** TASK TO COMPLETE **
The answer must be an exact copy of the lines from the one with "At what coordinates" through the final line below, with no pictures and nothing else.

** MATERIAL PROVIDED **
*** Block opens ***

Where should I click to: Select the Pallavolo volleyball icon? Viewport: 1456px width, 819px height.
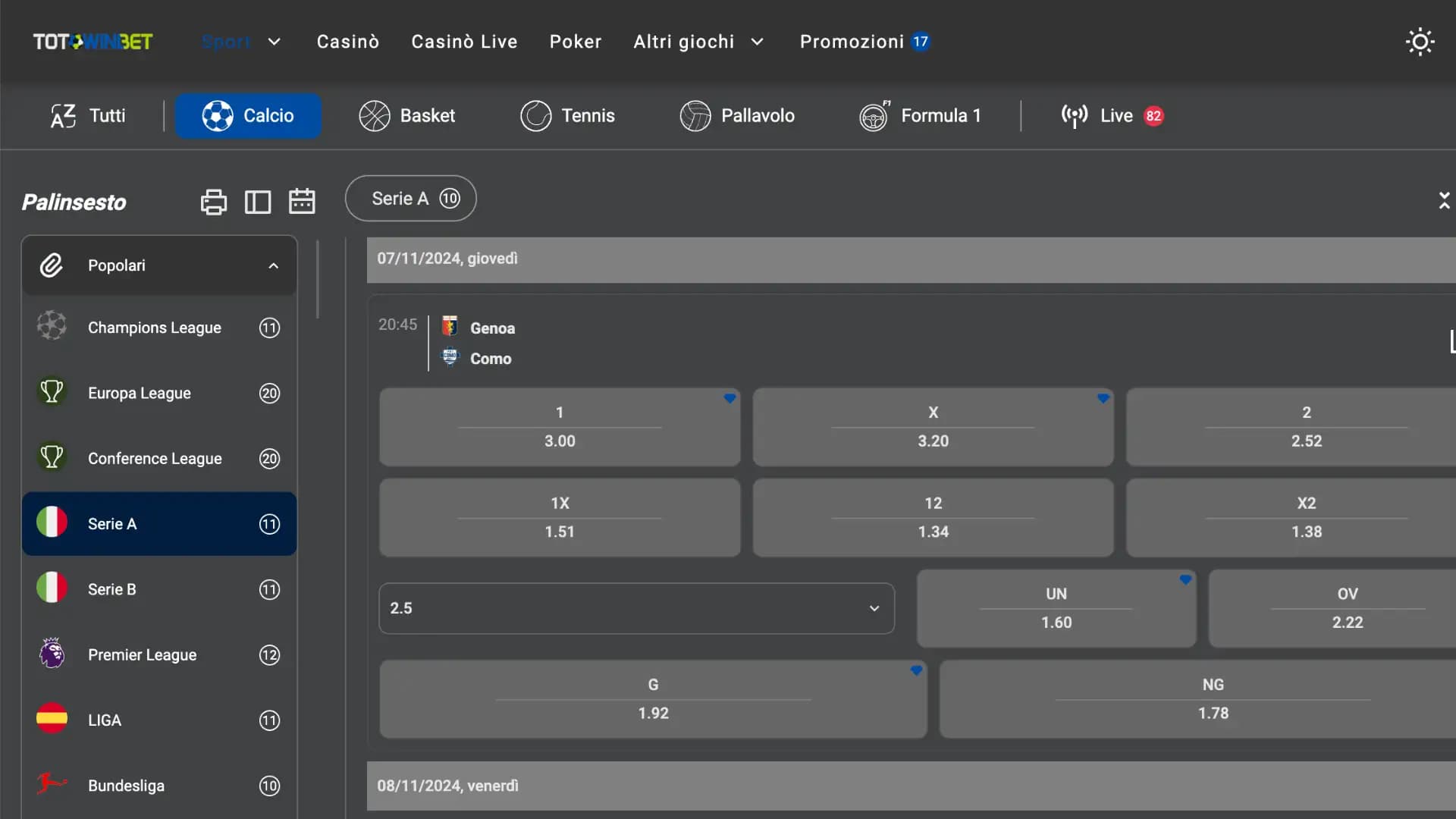coord(695,115)
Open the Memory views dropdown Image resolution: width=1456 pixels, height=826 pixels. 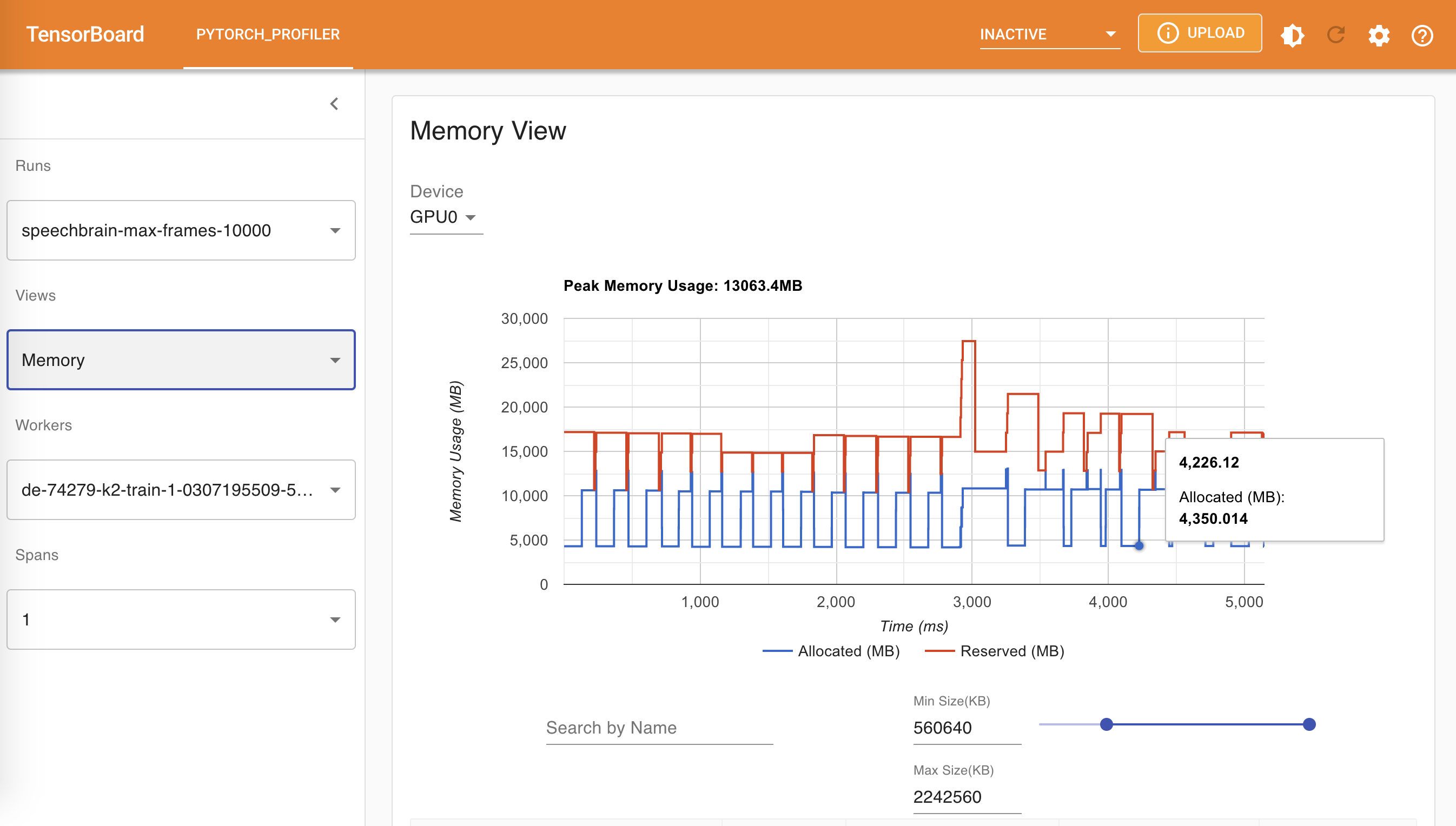click(181, 359)
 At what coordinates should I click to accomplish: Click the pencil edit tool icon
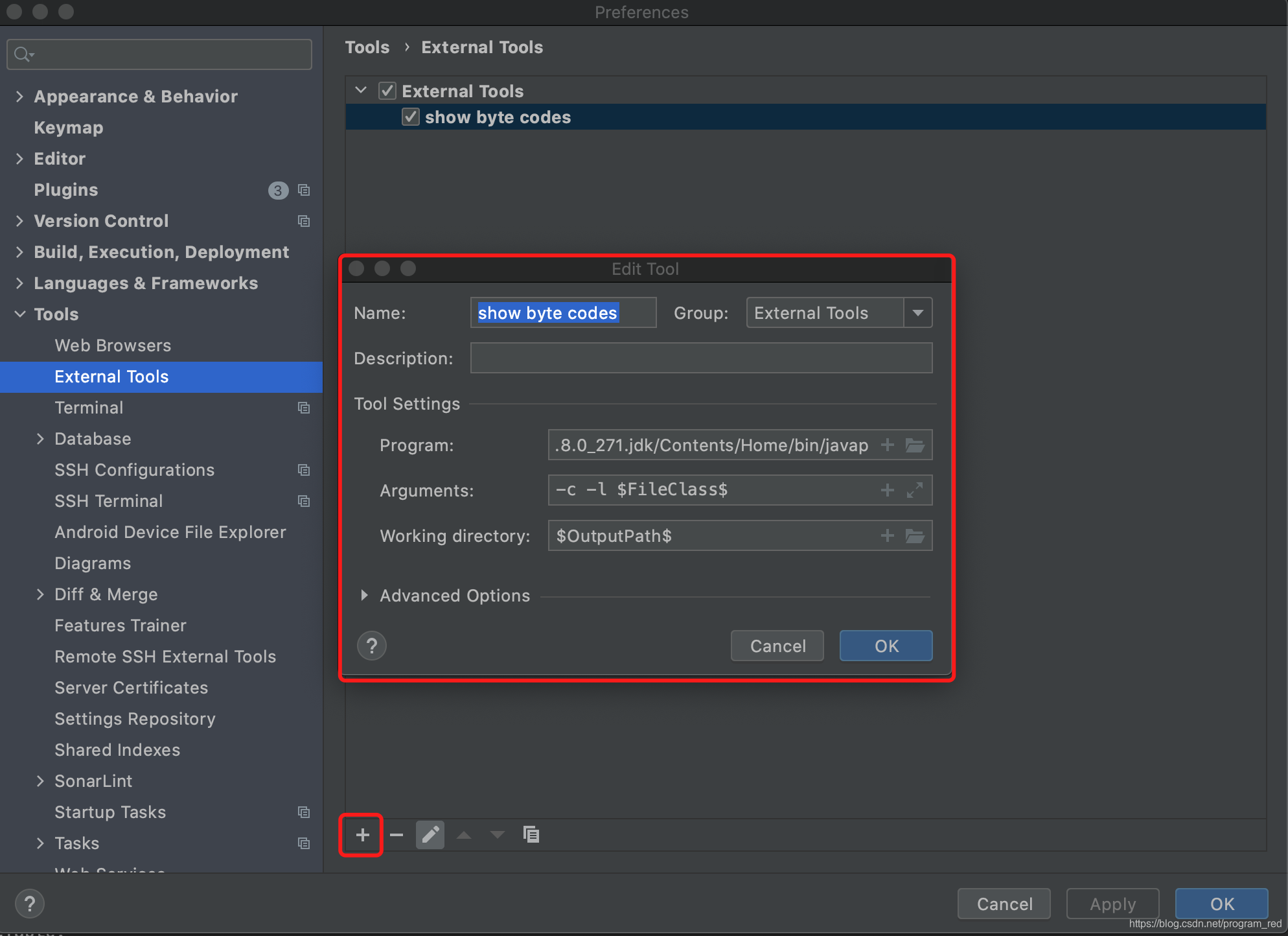coord(430,835)
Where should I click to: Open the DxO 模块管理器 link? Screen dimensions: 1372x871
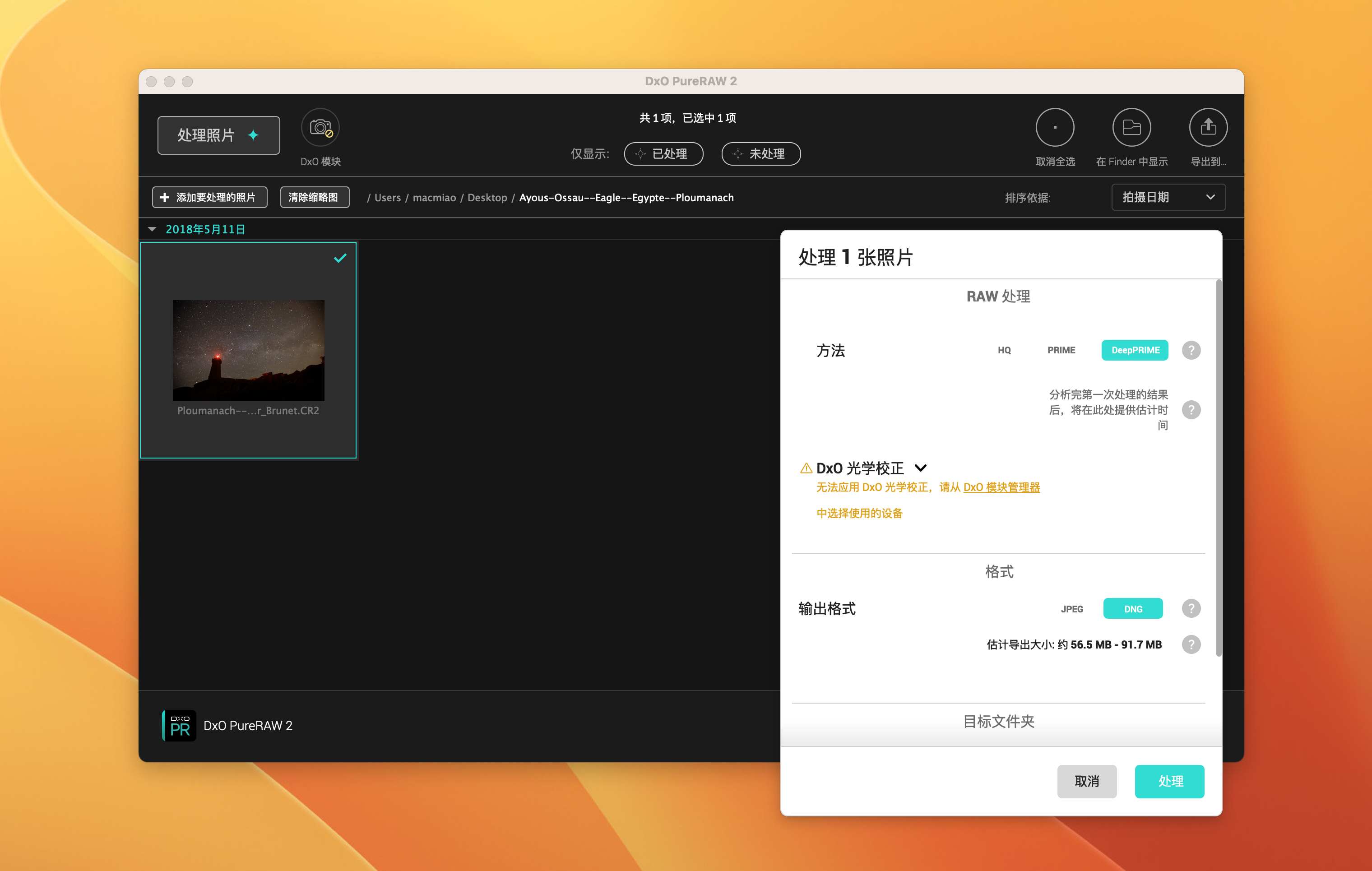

*** Block closes ***

** TASK ANSWER **
 At what coordinates should I click to accomplish: Click the pencil edit tool icon
coord(430,835)
Where should I click to: Open the DxO 模块管理器 link? Screen dimensions: 1372x871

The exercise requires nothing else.